The right man in the
right place orang yang tepat ditempat yang tepat, kalimat ini rasanya tidak
asing bagi kita bahkan sudah menjadi konsumsi sehari hari khususnya kaum elite.
Tetapi rasanya cukup asing di telinga kita ketika hal ini berhubungan dengan
pemerintah dan pemerintahan di Negara yang kita cintai ini yaitu Indonesia. Begitu
banyak penempatan posisi posisi strategis yang justru ditempatkan orang – orang
yang tidak memiliki kompentensinya atau keahliannya. Sejatinya reformasi yang
bergulir tahun 1998 mampu melahirkan pemimpin pimimpin yang bertanggung jawab
dengan amanah yang diembannya dengan konsep profesionalisme “The right man in
the right place” bukan justru menghianatinya. Kesalahan dalam menempatkan bukan
pada tempatnya akan mengakibatkan kehancuran, kemiskinan, kemelaratan,
kebodohan yang sulit untuk dihentikan. Korupsi Kolusi dan Nepotisme mewabah bak
virus yang mengalir bagaikan sungai disetiap aspek kehidupan kita baik berbangsa
maupun bernegara. Kondisi ini terus merongrong tatanan kenegaraan, bahkan
cendrung mengakar menjadi “budaya”. Sebagai seorang muslim konsep “the right
man in the right place” tidak asing,
karena Nabi Muhammad SAW pun sudah mengajarkan pada umatnya “ Jika
urusan diserahkan bukan kepada ahlinya maka tunggulah kehancurannya”.
Dalam menempatkan
dan memilih sesorang harus mengedepankan tingkat rasionalitas bukan sebaliknya.

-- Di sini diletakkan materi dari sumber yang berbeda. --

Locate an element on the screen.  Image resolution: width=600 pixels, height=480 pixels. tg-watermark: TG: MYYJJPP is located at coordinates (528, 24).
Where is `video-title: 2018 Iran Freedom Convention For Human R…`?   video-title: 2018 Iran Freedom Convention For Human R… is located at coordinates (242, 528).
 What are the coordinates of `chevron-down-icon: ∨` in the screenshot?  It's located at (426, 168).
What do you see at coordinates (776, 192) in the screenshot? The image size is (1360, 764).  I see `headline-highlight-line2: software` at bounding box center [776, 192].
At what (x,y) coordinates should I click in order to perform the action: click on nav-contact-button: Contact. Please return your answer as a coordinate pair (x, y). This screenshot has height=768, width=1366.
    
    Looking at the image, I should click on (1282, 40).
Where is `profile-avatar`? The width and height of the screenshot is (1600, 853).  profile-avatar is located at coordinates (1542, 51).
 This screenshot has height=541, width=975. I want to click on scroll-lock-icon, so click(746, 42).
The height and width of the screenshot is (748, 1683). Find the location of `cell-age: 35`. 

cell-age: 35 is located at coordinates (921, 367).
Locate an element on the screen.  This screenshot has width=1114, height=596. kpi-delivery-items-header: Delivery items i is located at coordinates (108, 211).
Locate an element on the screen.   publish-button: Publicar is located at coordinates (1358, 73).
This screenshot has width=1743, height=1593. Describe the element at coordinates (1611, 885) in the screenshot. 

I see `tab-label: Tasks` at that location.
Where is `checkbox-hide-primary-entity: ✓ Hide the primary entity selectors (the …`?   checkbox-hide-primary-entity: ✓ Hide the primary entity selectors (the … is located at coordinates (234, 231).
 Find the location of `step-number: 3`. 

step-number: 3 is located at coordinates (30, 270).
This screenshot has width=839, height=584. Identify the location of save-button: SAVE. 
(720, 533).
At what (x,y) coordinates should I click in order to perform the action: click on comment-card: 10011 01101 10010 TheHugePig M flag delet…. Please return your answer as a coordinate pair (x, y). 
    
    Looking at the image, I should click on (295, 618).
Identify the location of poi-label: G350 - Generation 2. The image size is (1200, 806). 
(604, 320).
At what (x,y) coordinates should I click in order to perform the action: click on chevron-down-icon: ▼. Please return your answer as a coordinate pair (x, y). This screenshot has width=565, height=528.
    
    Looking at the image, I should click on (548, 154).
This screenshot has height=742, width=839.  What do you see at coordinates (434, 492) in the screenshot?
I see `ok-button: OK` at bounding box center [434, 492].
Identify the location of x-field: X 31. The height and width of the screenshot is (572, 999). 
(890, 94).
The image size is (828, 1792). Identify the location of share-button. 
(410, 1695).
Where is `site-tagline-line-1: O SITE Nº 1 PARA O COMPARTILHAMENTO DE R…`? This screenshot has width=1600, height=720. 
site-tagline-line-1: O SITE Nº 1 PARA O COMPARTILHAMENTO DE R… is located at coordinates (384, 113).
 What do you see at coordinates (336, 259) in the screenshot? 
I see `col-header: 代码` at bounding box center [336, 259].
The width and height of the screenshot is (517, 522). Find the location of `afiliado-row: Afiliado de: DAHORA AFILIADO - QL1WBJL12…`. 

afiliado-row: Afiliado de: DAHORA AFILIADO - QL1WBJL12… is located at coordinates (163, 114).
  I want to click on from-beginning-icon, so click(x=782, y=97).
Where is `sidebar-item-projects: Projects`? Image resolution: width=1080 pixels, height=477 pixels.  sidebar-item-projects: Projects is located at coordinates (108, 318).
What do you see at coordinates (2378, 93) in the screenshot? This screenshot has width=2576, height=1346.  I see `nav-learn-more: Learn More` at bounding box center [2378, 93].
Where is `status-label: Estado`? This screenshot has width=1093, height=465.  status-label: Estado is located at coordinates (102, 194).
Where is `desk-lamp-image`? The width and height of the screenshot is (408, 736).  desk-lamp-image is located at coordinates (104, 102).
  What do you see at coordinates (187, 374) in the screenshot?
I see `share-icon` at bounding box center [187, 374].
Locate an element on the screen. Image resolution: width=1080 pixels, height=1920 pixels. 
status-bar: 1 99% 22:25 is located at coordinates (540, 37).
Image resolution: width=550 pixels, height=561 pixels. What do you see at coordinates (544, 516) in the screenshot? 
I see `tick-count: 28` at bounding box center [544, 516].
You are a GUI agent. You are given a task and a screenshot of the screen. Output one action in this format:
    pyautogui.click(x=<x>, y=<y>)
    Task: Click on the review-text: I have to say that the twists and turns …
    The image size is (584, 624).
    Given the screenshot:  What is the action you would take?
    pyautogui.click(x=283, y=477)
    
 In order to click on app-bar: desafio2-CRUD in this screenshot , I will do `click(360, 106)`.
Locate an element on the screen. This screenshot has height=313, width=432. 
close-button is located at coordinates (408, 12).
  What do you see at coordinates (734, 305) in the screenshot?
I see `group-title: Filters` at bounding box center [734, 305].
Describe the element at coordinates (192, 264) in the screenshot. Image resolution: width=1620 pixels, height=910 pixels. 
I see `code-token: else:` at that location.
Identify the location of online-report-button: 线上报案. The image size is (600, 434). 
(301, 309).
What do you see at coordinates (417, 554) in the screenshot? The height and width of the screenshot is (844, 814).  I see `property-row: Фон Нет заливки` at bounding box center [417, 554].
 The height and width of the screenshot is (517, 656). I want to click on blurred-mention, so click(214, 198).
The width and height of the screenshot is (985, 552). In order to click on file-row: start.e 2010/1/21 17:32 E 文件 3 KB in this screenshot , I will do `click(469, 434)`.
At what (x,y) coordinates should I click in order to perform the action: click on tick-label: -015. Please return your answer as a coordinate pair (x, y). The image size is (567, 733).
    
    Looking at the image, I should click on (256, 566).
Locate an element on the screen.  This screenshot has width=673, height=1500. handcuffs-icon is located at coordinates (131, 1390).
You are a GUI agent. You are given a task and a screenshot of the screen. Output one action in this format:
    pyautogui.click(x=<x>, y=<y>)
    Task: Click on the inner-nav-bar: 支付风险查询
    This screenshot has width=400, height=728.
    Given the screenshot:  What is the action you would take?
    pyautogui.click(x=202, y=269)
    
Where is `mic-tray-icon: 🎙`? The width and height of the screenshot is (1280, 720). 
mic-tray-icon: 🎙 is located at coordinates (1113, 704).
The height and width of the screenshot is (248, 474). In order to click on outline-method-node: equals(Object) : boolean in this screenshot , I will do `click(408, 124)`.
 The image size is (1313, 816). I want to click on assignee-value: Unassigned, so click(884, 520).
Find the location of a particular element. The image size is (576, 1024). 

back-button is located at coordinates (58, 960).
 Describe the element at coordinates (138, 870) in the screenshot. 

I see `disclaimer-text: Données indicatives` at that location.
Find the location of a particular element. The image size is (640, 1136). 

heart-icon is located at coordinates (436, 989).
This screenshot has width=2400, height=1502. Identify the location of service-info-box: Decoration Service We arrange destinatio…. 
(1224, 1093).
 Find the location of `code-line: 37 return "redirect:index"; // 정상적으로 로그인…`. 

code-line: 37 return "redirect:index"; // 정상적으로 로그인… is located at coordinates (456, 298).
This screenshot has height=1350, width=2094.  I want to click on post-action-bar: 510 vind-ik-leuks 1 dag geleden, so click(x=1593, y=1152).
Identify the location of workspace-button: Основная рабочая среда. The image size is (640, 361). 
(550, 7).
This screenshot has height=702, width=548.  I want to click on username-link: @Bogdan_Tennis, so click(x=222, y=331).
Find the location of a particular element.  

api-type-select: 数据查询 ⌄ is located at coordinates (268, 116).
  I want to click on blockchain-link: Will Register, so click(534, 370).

Irrasionalitas yang cendrung dipengaruhi oleh kedekatan emosional, kesamaan
almamater, hubungan suku, karena satu partai, satu ormas atau “mantan tim
sukses’ sehingga mengakibatkan terabainya fakor kompetensi sesorang yang diukur
dari kecakapan dan kemampuan. Realitasnya Kepala Daerah sering menggunakan
rasio irrasionalitas dalam menempatkan jabatan pada seseorang, misalnya ahli
pertanian ditempatkan pada bagian keuangan, ahli hukum ditempatkan bagian
perdagangan dan yang hangat sekarang adalah profesi guru justru ditempatkan
pada jabatan sturuktural seperti camat, lurah, sekda dan lain lain. Dan kondisi ini sudah berlansung lama
dinegara kita, sampaikan kapan kita akan terbelenggu dengan situasi ini ?
kompetensi seseorang bukan lagi diukur dengan KARYA tetapi diukur dengan UANG.
Surat Edaran dari
Kementrian Pendayaan Aparatur Negara dan Reformasi Birokrasi yang melarang Guru
menjabat structural adalah bagian dari paradigma “the right man in the right
place”. Lebih kurang 11 tahun yang lalu surat ini sudah disampaikan Kepada Pemerintah
Daerah, Gubernur/ walikota/ Bupati tetapi tetap saja membandel dan terkesan
surat edaran yang disampaikan hanya “surat kosong” yang tak perlu digubris.
Surat edaran nomor : SE/15/M.PAN/4/2004 juga
memiliki kelemahan karena tidak adanya sanksi kepada Pemerintah Daerah yang
tidak mengikuti surat edaran tersebut. Paling tidak, sebagai Kepala Daerah yang baik
harusnya memiliki tanggung jawab secara
moral dan menjadi pertimbangan utama untuk memulai menerapkan manajemen modren
dalam menjalankan roda pemerintahan yang kita sebut dengan “The right man in the right place”. Semua ini
demi kesejahteraan, kemakmuran dan kebahagian masyarakat, jangan sampai justru kita menunggu detik detik kehancuran tatanan
Negara kita.
Apakah kita
terlambat ? tentu tidak, kita sebagai bangsa yang besar dimulai dengan
kesadaran dalam diri sendiri untuk bisa saling bahu membahu, meletakkan dan menempatkan kembali prinsip
prinsip kemanusian, prinsip demokrasi, prinsip the right man in the right
place, prinsip equal pay equal work,
prinsip kesatuan arah, prinsip kesatuan tujuan, prinsip kesatuan komando dan
prinsip efisiensi dan produktifitas kerja sehingga mampu menghasilkan
pemimpin/pegawai yang memiliki asas profesianlisme dan pada akhirnya Indonesia
mampu bersaing dengan bangsa bangsa yang lain.